The format also has a standalone <Tint> swatch — a named entry whose BaseColor points at the color it is a percentage of, with its own TintValue. The palette parser keys colors, swatches, gradients, and color groups; a dedicated <Tint> swatch is not yet captured as its own kind, so reach for the per-use FillTint or a spot TintValue instead. Not yet parsedstandalone <Tint> swatch

Frequently asked questions

Where do a gradient's colors come from? From its child <GradientStop> elements. The <Gradient> itself carries only its kind (Type); each stop references a <Color> in the palette by StopColor and places it along the blend with Location. The gradient owns no color of its own.

How many stops does a gradient need? At least two. If a gradient resolves to fewer than two valid stops, the renderer drops it and the shape falls back to no gradient paint.

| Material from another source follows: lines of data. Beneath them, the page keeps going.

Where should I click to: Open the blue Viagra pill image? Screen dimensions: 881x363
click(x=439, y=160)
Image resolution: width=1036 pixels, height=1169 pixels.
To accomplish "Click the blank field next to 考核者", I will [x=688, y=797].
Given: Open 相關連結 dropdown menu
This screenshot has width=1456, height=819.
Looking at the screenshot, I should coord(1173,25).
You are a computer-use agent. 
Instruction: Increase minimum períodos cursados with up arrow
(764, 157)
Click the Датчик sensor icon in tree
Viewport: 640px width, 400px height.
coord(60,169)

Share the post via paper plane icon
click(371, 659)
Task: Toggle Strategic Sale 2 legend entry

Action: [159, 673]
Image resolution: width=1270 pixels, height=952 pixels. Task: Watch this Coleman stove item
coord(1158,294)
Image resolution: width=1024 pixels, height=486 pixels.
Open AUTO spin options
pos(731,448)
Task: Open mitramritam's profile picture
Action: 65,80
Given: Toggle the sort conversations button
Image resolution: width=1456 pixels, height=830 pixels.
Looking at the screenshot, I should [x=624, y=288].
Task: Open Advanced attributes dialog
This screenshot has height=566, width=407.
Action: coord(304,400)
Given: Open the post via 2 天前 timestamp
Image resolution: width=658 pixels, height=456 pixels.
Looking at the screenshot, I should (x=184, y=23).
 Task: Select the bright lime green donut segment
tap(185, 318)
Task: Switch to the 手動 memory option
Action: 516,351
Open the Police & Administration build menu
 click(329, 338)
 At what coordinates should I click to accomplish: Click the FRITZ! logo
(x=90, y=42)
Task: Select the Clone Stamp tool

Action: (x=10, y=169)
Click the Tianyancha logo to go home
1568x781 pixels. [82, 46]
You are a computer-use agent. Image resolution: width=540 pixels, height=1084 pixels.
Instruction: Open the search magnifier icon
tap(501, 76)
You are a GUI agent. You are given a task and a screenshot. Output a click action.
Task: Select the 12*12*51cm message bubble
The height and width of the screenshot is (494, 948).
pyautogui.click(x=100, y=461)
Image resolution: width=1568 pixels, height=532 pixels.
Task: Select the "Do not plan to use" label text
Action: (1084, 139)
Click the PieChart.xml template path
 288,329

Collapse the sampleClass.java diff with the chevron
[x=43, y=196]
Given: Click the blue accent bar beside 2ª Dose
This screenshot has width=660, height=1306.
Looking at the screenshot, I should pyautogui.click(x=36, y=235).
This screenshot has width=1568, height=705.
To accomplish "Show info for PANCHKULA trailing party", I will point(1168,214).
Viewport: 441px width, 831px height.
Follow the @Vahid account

What is the difference between a swatch-level tint and FillTint? A swatch-level TintValue bakes "this ink at N%" into a spot <Color> itself, so the swatch is the tinted color everywhere it is used. A per-use FillTint scales whatever color the painted element points at, only there — so the same full-strength swatch can appear at 100% in one place and 40% in another.

Why is my Midpoint or standalone <Tint> swatch not showing? GradientStop Midpoint is parsed but not yet honored, so the halfway color always sits at the geometric middle between two stops. The standalone <Tint> swatch is not yet captured as its own kind, so reach for a per-use FillTint or a spot TintValue instead.